The Reporting Virtuoso
I've been reading Gary Angel's recent postings about the foibles of analysis and report writing. I wanted to share my thoughts, based on my experiences with deliverables.
I'm not going to stand up on Mount Olympus and lecture about report preparation, but I believe that we shouldn't be afraid to bring the practice of A/B testing to bear on our client deliverables. Especially when it comes to custom reporting. Devise a prototype, test it out on your client, but always be agile and flexible, keeping one or two other templates in reserve if your first attempt falls flat. Report crafting isn’t all that different from sculpting or any other art: you have to know your patron and know what he or she wants to see delivered.
Not just the basket of KPIs, but also visualizations and aesthetics. Senior decision makers, for all their gravitas and professional veneer, are just as finicky as kids in an ice-cream shop, trying to pick between two-hundred flavors. Never underestimate the fact that rendering data in a presentable format can often be an exercise in catering to highly subjective tastes.
We know that there are strict (or, at least, not completely malleable) rules governing things like unique visitor counts, impressions, and the statistical validity of month-over-month sampling changes.
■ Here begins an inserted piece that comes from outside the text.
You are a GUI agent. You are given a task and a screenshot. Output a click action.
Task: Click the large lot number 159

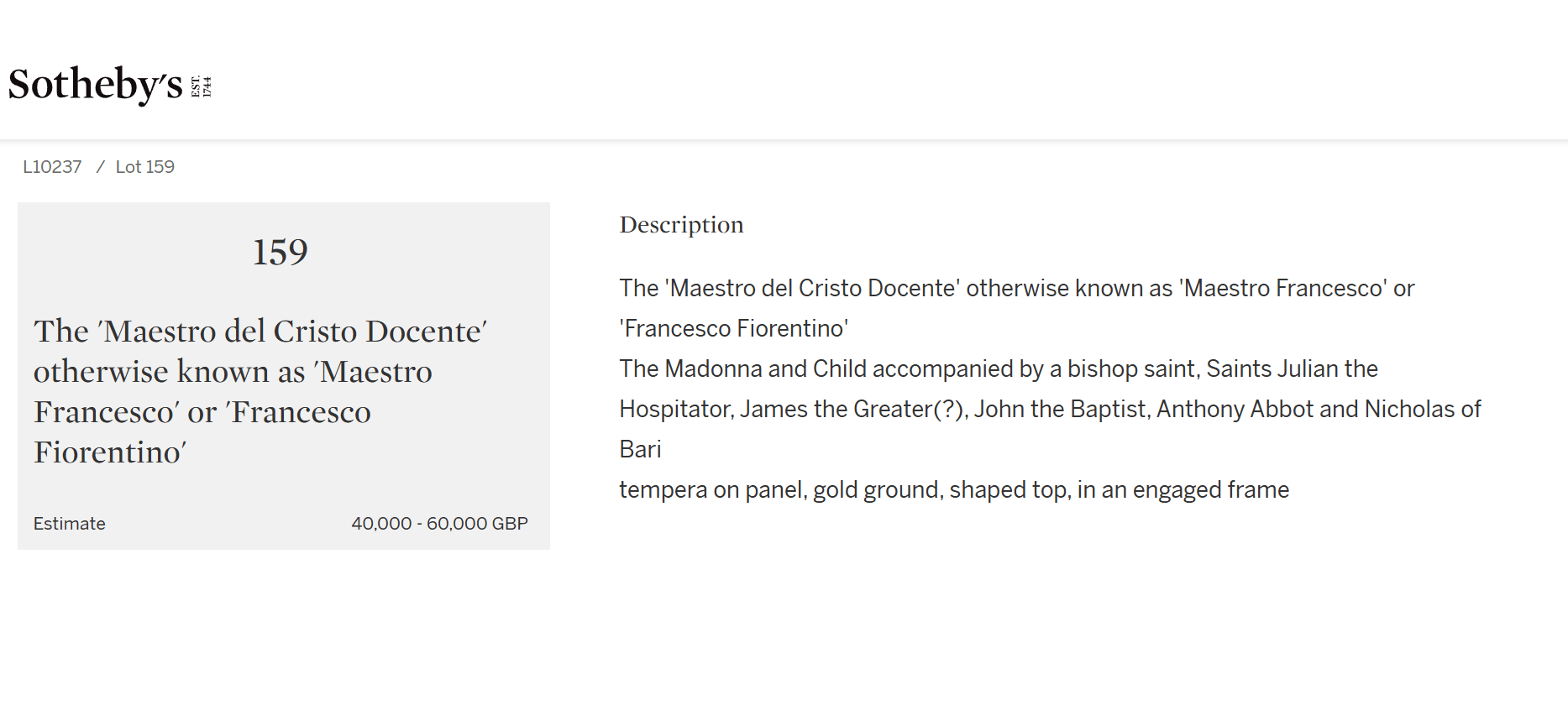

But are there rules for which reports look pretty and which reports are packaged to have upward mobility?
It's the Sword of Damocles hanging over the head of all web insight vendors. It's more of an issue for us than for in-house analysts, because at least they have some exposure to their bosses' tastes. We're basically going in blind. We've all got horror stories. I've seen my work poked apart in board rooms when I went graph-heavy for a client whose corporate culture was hard-wired to think in terms of stolid, Spartan-like data tables. On the flip side, I've been caught going data-heavy for clients who were expecting to see one or two clean, pristine metrics they could hand up to C-level bosses.
If you push out the most glamorous, multi-layered metrics, crammed one on top of the other in sumptuous dashboards, when all your client wants is a dry, bare-bones trend line showing peaks and valleys over the last quarter, then as a vendor, you're screwed. The key is to find out upfront not just what data the client wants you to pump out, but what their tastes are. Are they cut-and-dry numbers folk, or do they crave sexy graphs with rainbow color palettes?
It pays to know, and if you do, you'll have earned your $86,683 per year.